(Records drawn from a dataset)
____________________

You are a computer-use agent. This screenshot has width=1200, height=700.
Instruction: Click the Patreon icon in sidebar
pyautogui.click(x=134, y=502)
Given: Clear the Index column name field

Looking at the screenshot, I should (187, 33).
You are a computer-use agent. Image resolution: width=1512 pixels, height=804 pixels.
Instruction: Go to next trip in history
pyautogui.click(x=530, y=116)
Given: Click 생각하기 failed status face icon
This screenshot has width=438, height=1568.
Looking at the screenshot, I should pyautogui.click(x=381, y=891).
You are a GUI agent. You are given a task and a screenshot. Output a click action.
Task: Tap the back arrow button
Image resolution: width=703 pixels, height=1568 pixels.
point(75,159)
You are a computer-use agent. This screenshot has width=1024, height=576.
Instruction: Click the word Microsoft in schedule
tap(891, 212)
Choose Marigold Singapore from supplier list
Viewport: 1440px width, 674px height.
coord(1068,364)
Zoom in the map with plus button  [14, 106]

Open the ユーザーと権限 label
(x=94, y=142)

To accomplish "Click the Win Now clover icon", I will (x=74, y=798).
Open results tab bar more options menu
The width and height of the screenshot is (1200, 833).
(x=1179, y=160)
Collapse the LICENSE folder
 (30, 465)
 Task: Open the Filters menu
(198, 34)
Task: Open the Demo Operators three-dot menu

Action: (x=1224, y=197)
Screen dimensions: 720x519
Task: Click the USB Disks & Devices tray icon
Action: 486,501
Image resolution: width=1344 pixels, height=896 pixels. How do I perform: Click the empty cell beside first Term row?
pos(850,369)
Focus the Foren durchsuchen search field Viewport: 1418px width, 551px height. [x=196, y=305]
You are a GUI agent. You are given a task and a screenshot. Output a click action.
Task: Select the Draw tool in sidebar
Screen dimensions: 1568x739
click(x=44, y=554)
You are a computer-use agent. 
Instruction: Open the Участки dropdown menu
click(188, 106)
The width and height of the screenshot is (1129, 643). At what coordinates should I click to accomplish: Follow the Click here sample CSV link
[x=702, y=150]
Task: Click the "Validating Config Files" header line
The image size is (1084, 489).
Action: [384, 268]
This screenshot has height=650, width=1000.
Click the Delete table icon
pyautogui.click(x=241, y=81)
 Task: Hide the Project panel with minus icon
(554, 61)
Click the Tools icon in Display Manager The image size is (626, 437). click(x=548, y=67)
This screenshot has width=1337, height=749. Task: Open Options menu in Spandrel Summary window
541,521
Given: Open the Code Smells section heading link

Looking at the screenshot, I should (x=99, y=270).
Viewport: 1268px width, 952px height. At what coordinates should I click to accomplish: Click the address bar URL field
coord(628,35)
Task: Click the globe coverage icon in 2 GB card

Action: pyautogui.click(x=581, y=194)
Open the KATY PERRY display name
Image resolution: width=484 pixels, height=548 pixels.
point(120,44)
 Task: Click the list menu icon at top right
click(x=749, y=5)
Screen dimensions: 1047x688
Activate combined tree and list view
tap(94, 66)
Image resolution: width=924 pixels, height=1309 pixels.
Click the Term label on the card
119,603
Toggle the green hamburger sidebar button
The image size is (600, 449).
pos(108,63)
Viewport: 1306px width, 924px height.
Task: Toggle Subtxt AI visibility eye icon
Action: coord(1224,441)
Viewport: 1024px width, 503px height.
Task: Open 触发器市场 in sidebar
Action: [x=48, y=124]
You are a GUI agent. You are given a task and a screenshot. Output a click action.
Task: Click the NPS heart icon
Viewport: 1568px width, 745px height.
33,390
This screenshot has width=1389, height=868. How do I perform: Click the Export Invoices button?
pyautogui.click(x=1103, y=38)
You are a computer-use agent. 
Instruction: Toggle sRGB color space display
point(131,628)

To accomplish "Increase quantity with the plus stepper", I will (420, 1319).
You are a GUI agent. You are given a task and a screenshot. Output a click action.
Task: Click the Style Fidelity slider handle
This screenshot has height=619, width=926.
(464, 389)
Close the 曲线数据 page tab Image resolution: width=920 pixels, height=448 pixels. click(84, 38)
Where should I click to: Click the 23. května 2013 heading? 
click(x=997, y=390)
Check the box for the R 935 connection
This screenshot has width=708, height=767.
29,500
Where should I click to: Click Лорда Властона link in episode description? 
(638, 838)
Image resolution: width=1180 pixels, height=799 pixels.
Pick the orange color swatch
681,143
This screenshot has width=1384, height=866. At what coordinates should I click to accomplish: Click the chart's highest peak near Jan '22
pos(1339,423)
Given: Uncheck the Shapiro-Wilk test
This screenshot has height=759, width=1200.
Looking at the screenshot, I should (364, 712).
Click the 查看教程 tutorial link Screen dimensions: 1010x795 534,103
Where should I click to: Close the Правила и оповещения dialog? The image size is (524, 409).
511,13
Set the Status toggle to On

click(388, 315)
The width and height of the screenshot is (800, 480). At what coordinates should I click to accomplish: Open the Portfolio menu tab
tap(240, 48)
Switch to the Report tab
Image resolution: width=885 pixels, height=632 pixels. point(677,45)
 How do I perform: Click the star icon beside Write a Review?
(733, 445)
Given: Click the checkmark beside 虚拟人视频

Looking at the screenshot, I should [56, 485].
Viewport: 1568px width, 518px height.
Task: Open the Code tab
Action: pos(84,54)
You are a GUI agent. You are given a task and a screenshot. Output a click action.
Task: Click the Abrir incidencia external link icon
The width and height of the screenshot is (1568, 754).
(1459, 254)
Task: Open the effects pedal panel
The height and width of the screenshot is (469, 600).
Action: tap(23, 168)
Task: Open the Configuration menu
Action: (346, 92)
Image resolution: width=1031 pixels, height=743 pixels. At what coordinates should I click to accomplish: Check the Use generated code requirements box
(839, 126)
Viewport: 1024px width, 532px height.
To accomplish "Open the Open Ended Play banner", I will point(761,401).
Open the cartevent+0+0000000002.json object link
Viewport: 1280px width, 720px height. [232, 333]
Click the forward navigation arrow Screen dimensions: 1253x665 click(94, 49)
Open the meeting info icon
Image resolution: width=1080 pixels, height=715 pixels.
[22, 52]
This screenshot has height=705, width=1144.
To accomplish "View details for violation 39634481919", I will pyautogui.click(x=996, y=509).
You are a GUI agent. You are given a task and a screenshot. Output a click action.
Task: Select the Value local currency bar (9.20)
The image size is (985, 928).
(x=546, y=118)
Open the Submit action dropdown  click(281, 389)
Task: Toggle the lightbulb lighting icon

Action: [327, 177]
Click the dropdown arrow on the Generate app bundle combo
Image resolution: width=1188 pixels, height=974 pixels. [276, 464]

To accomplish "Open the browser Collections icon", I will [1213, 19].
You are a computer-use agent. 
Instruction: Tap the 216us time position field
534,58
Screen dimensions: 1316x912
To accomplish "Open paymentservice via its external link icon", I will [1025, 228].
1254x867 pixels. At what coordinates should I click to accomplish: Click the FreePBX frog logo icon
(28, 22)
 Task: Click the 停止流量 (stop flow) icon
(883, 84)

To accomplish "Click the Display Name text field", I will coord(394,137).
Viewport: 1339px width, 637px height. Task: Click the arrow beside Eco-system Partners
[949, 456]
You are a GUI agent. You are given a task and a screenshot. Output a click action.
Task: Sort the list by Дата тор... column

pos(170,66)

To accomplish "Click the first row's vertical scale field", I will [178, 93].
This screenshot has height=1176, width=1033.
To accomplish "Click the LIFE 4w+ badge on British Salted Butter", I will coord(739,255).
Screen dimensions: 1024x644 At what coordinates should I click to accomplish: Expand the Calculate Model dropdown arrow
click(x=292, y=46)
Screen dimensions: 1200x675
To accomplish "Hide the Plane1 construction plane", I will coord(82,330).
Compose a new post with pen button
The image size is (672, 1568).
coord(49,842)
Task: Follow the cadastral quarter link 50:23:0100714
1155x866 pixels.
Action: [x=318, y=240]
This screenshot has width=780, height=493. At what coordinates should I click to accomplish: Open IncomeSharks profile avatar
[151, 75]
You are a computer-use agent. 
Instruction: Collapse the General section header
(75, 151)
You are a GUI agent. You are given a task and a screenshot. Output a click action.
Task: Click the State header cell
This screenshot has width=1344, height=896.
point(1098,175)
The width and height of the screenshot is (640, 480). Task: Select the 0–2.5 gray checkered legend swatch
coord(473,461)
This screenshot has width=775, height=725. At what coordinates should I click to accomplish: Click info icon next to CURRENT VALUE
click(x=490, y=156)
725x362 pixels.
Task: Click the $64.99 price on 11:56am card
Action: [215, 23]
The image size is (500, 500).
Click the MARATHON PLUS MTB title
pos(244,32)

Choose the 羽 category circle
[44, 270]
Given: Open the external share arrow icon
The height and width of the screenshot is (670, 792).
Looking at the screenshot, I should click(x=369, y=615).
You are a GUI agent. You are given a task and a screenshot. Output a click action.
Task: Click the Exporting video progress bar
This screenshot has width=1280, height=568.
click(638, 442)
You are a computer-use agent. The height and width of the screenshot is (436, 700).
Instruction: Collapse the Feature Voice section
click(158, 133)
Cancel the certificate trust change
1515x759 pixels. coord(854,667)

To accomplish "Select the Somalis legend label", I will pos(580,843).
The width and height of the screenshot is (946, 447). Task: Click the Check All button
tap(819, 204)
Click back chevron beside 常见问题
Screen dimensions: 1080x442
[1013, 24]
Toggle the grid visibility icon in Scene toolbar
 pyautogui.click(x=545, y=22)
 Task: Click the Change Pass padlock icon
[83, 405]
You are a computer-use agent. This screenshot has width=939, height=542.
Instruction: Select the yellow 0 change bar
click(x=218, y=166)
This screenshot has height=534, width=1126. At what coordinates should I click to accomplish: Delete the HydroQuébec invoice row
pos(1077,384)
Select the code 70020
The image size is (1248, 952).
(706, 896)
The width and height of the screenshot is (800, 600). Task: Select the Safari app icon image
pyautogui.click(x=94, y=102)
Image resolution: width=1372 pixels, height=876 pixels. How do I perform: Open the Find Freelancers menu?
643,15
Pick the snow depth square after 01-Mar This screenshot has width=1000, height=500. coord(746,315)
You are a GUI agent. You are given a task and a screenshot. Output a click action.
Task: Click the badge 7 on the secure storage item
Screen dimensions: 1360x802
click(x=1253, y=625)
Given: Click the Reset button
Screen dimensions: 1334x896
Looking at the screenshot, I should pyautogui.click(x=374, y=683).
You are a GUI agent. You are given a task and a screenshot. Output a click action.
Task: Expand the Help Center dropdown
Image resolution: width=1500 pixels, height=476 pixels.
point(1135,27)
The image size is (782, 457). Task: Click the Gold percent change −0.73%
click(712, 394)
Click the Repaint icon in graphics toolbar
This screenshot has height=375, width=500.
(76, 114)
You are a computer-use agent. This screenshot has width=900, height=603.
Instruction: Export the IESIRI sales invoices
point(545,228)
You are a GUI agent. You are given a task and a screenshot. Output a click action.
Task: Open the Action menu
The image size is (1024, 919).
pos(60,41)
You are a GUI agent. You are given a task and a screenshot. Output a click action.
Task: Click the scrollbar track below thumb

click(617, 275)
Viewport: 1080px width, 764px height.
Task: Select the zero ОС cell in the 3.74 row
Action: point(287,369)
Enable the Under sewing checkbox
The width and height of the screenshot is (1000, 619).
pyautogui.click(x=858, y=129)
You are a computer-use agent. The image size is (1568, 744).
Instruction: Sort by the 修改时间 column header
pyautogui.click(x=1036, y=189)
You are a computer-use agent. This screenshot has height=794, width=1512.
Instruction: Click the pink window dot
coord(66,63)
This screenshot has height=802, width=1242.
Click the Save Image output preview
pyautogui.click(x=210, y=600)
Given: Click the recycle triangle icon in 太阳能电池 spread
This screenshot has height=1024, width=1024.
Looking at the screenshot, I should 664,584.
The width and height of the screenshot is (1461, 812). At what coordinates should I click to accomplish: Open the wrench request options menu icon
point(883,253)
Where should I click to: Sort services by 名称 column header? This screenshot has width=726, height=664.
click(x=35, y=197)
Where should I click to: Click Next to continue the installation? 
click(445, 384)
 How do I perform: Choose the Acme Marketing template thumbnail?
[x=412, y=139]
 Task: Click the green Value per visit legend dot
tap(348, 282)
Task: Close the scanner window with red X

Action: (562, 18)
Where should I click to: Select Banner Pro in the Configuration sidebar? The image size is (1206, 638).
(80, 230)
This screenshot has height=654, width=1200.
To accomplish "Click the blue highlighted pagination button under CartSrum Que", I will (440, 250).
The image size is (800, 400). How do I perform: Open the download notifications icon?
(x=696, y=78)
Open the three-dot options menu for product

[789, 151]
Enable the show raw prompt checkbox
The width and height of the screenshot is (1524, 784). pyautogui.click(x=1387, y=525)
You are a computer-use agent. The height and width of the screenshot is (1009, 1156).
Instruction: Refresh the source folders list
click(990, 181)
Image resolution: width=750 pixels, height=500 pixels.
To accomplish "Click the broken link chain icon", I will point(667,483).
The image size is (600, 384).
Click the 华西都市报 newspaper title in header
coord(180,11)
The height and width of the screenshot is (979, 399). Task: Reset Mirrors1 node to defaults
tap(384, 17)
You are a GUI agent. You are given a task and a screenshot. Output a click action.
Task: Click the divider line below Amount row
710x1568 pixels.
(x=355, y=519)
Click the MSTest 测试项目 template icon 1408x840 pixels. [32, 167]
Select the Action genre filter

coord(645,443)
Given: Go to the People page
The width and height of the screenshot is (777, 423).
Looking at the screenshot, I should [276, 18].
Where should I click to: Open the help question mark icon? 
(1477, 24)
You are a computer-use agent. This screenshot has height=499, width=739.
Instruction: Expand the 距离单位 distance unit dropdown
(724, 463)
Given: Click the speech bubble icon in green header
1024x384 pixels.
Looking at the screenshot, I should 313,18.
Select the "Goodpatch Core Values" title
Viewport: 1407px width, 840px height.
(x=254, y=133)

____________________

Aim of the exercise: Transcribe, word for word, every line from the one containing "1024x384 pixels." through the final line of the entries, and nothing else.

Answer for the task:
1024x384 pixels.
Looking at the screenshot, I should 313,18.
Select the "Goodpatch Core Values" title
Viewport: 1407px width, 840px height.
(x=254, y=133)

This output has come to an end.